— EXERCISE BRIEF —
Copy out every line of the records below without changing anything.

## start DATA FOR THIS EXERCISE

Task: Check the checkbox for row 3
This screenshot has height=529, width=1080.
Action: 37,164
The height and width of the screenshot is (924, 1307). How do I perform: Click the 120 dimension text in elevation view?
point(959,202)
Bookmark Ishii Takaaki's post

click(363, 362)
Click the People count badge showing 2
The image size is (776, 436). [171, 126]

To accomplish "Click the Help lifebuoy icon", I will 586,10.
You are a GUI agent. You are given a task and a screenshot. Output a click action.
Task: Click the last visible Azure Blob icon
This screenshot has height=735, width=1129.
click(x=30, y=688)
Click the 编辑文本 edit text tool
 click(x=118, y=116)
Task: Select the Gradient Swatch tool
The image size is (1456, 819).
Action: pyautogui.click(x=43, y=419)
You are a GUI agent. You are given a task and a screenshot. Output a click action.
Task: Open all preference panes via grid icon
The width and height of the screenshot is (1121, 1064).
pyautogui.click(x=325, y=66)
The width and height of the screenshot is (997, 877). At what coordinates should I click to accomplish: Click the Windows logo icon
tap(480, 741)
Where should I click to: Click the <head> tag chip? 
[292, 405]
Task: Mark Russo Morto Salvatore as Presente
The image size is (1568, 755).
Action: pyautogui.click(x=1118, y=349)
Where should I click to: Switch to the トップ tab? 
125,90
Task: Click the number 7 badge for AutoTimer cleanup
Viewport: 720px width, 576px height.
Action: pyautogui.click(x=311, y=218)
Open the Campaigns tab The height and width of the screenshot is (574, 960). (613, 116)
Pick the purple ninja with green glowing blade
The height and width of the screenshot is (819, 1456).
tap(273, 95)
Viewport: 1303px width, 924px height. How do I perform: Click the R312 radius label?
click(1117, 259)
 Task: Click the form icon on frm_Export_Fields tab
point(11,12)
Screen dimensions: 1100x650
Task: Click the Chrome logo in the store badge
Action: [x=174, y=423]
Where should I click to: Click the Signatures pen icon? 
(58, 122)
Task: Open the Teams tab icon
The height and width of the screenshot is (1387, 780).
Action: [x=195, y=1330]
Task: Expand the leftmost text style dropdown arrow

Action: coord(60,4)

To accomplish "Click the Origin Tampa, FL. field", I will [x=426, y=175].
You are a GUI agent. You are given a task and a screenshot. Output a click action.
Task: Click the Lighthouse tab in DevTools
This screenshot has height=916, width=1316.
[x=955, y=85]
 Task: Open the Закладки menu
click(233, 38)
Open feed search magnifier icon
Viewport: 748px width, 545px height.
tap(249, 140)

## end DATA FOR THIS EXERCISE

— EXPECTED OUTPUT —
Task: Check the checkbox for row 3
This screenshot has height=529, width=1080.
Action: 37,164
The height and width of the screenshot is (924, 1307). How do I perform: Click the 120 dimension text in elevation view?
point(959,202)
Bookmark Ishii Takaaki's post

click(363, 362)
Click the People count badge showing 2
The image size is (776, 436). [171, 126]

To accomplish "Click the Help lifebuoy icon", I will 586,10.
You are a GUI agent. You are given a task and a screenshot. Output a click action.
Task: Click the last visible Azure Blob icon
This screenshot has height=735, width=1129.
click(x=30, y=688)
Click the 编辑文本 edit text tool
 click(x=118, y=116)
Task: Select the Gradient Swatch tool
The image size is (1456, 819).
Action: pyautogui.click(x=43, y=419)
You are a GUI agent. You are given a task and a screenshot. Output a click action.
Task: Open all preference panes via grid icon
The width and height of the screenshot is (1121, 1064).
pyautogui.click(x=325, y=66)
The width and height of the screenshot is (997, 877). At what coordinates should I click to accomplish: Click the Windows logo icon
tap(480, 741)
Where should I click to: Click the <head> tag chip? 
[292, 405]
Task: Mark Russo Morto Salvatore as Presente
The image size is (1568, 755).
Action: pyautogui.click(x=1118, y=349)
Where should I click to: Switch to the トップ tab? 
125,90
Task: Click the number 7 badge for AutoTimer cleanup
Viewport: 720px width, 576px height.
Action: pyautogui.click(x=311, y=218)
Open the Campaigns tab The height and width of the screenshot is (574, 960). (613, 116)
Pick the purple ninja with green glowing blade
The height and width of the screenshot is (819, 1456).
tap(273, 95)
Viewport: 1303px width, 924px height. How do I perform: Click the R312 radius label?
click(1117, 259)
 Task: Click the form icon on frm_Export_Fields tab
point(11,12)
Screen dimensions: 1100x650
Task: Click the Chrome logo in the store badge
Action: [x=174, y=423]
Where should I click to: Click the Signatures pen icon? 
(58, 122)
Task: Open the Teams tab icon
The height and width of the screenshot is (1387, 780).
Action: [x=195, y=1330]
Task: Expand the leftmost text style dropdown arrow

Action: coord(60,4)

To accomplish "Click the Origin Tampa, FL. field", I will [x=426, y=175].
You are a GUI agent. You are given a task and a screenshot. Output a click action.
Task: Click the Lighthouse tab in DevTools
This screenshot has height=916, width=1316.
[x=955, y=85]
 Task: Open the Закладки menu
click(233, 38)
Open feed search magnifier icon
Viewport: 748px width, 545px height.
tap(249, 140)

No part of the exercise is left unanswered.